» **TASK INSTRUCTIONS**
Could you rewrite all of these items as one numbered list, skipping any blank lines and leaving the pictures out?

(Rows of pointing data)
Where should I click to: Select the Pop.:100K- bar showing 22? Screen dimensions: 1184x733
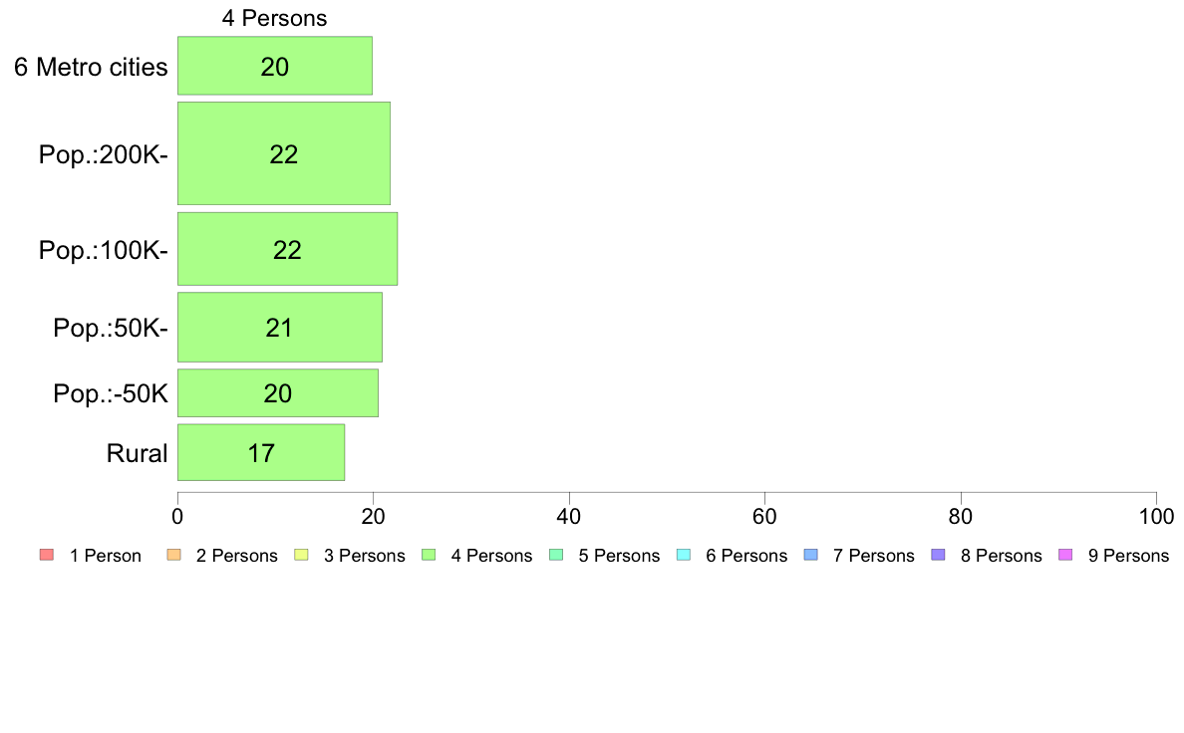tap(288, 249)
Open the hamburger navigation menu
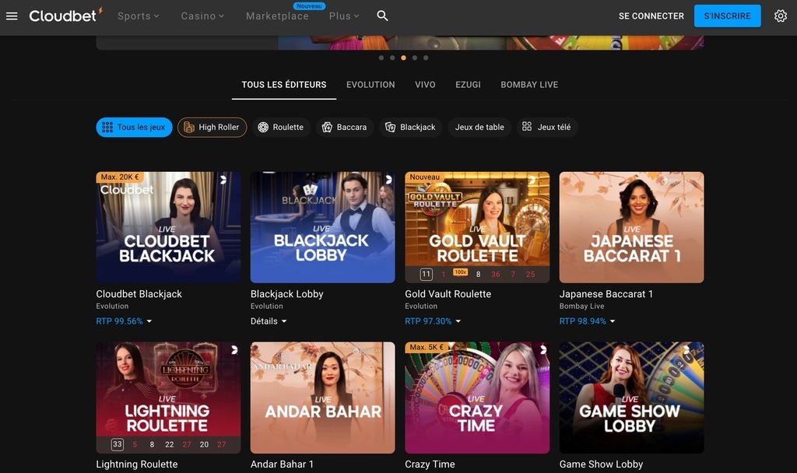 pos(12,16)
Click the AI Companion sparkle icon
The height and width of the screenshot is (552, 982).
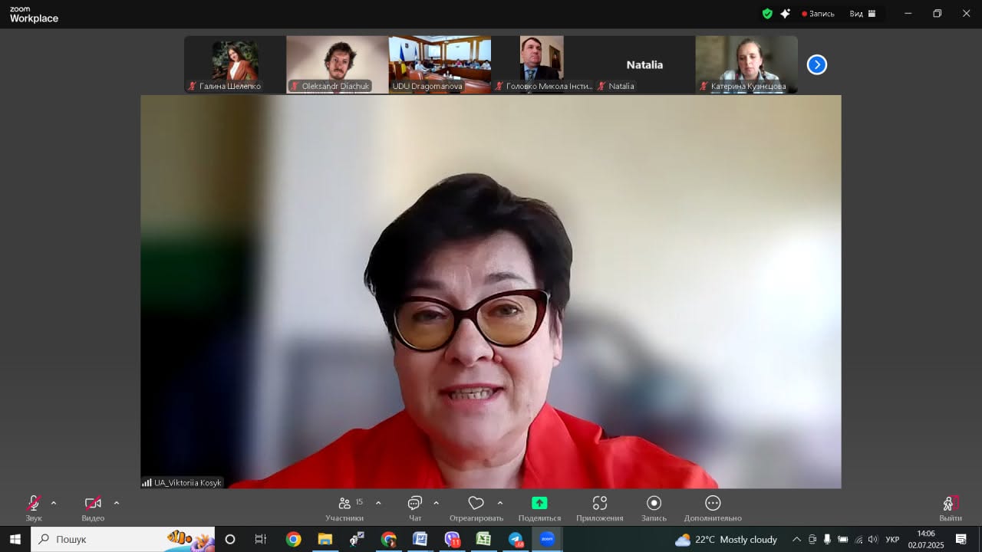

» **TASK ANSWER**
1. Where should I click to: Select the Pop.:100K- bar showing 22? Screen dimensions: 1184x733
2. tap(288, 249)
3. Open the hamburger navigation menu
4.  pos(12,16)
5. Click the AI Companion sparkle icon
6. The height and width of the screenshot is (552, 982).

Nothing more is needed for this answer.